Todos estos descubrimientos me parecen algo bueno. Vivimos en una época que permite a los historiadores documentarse en condiciones con menos parcialidad que en tiempos de Shakespeare. Esto no sólo tiene un impacto en el conocimiento general, pero en la manera en la que el personaje aparece en la ficción, permitiendo representaciones con más matices de ellos. 

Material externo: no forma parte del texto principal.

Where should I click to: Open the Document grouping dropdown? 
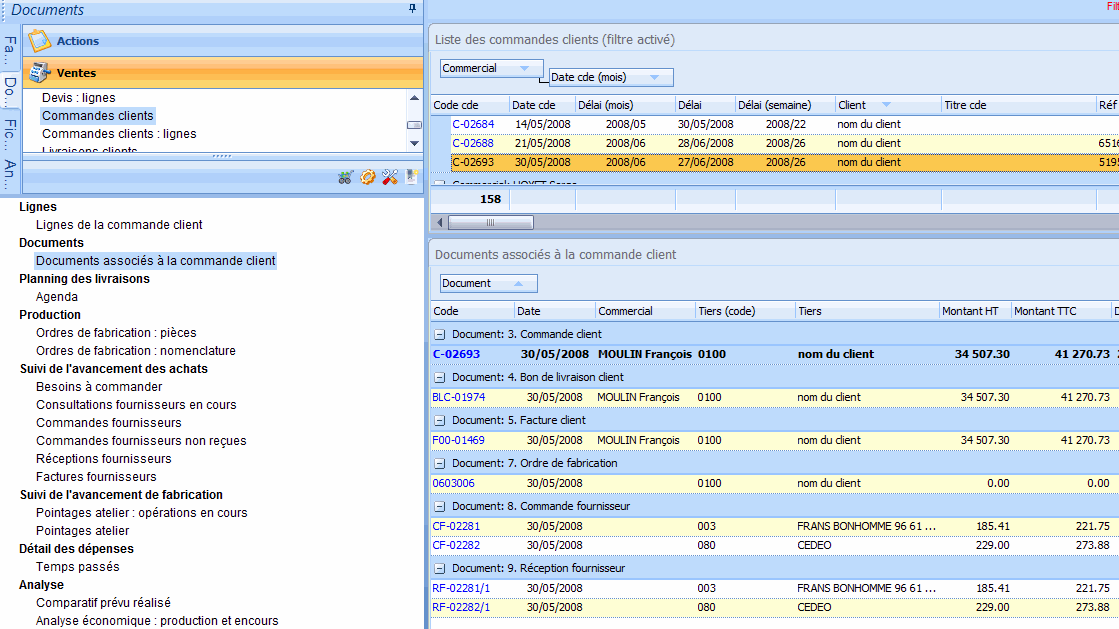click(x=489, y=283)
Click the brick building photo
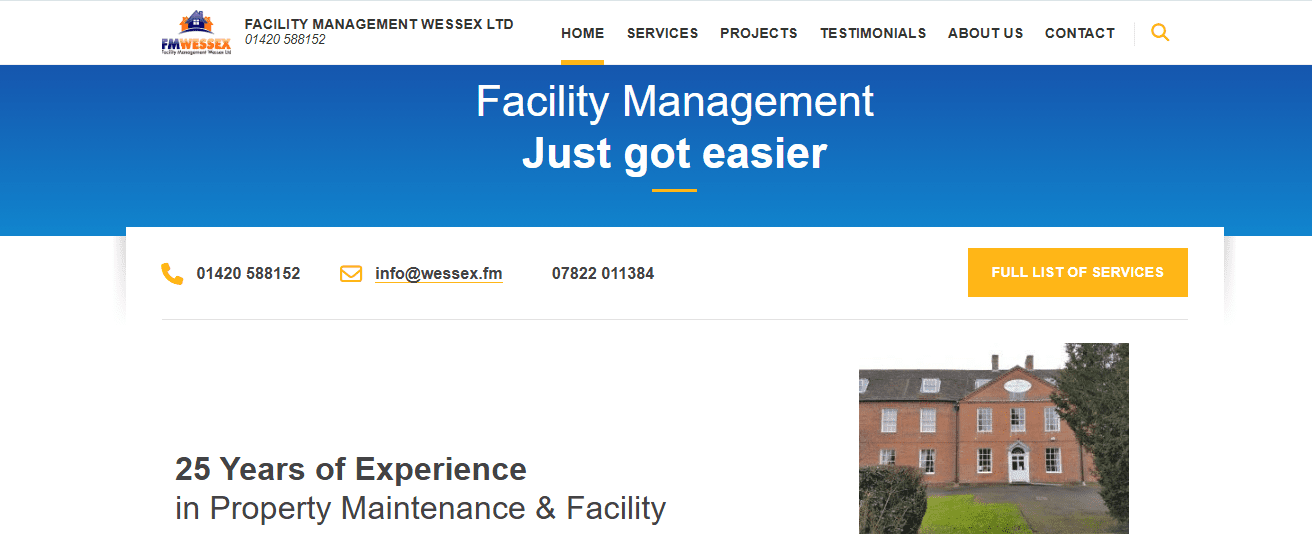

Aquí es cuando no me gusta el tema. Porque lo que he visto de las representaciones de Ricardo III no-shakespearianas no lo consigue. De echo, parece que la gran mayoría de los autores de ficción, en su misión de arreglar la reputación de Ricardo III, le convierten en este tipo perfecto y aburrido que no puede hacer nada mal y está rodeado de víboras. (Los Lancaster-Tudor son un caso bastante escandaloso de malos de caricatura de estas novelas)
Desde el punto de vista de la literatura, esto me hace echar mucho de menos al Ricardo de Shakespeare. A pesar de que no sea fiel a la Historia*, es deliciosamente malvado, pero también es el underdog al que seguimos y apoyamos, y eso, despuñes de 400 años, es un maldito golpe de genio.
Quizás sí, hizo lo opuesto a lo que he mencionado antes: Haciendo de Ricardo este genio del mal, el resto de los personajes a veces parecen bastante estúpidos, pero hay que tener en  cuenta que en una obra, comprimes todos los eventos y personajes para la acción (en el caso de Ricardo III es más o menos 10 años). Eso es algo que Shakespeare hace maravillosamente, con una obra muy entretenida que no tiene un momento aburrido.
Además, Ricardo tiene algunos adversarios formidables. Aparte de la Reina Isabel, que consigue engañar a Ricardo y aliarse con Enrique Tudor (Sí, el futuro Enrique VII), uno de sus grandes enemigos, al menos en el principio, resulta ser su futura esposa.
Porque sí, en contra de las interpretaciones, al menos en cine donde todas las versiones parecen demasiado débiles, cuando se encuentra con Lady Ana, ella es bastante brutal. Le lanza insultos desde “Ministro del Infierno” a “erizo” (que en la era Tudor estaba al nivel de la rata). Le escupe y casi le mata.
Incluso al principio de la escena, antes que que él entre, ella lo maldice. Repetidas veces, y en una manera que le falla porque se convierte en su esposa después de esta escena, pronuncia una serie de maldiciones a modo de venganza desesperada por las muertes de su marido, Eduardo de Lancaster, y su padre, el Rey Enrique VI, a cuyo funeral asiste (Puedes escuchar una versión del monólogo aquí). Está en el bando perdedor, en una posición débil, y se sigue defendiendo como una leona, hasta el punto en el que cuando ella se va, Ricardo dice:

 

What! I, that kill’d her husband and his father, 
To take her in her heart’s extremest hate,

[…] 
And yet to win her, all the world to nothing! 

 

Incluso él mismo no se puede creer su suerte. Esto, junto a su conspiración para acabar con Clarence, comienza su camino al poder. Y recordemos que este Ricardo es un Ricardo para el que el fin realmente justifica los medios.

 

 

El resto es historia (ficticia).

 

 

*(Realmente Shakespeare fue muy fiel a la historia considerando que las fuentes que tenía eran pocas y todas pro-Tudor, y que no iba a arriesgar el pescuezo escribiendo contra los ancestros de Isabel I. ¡Tenía una familia de la que cuidar!)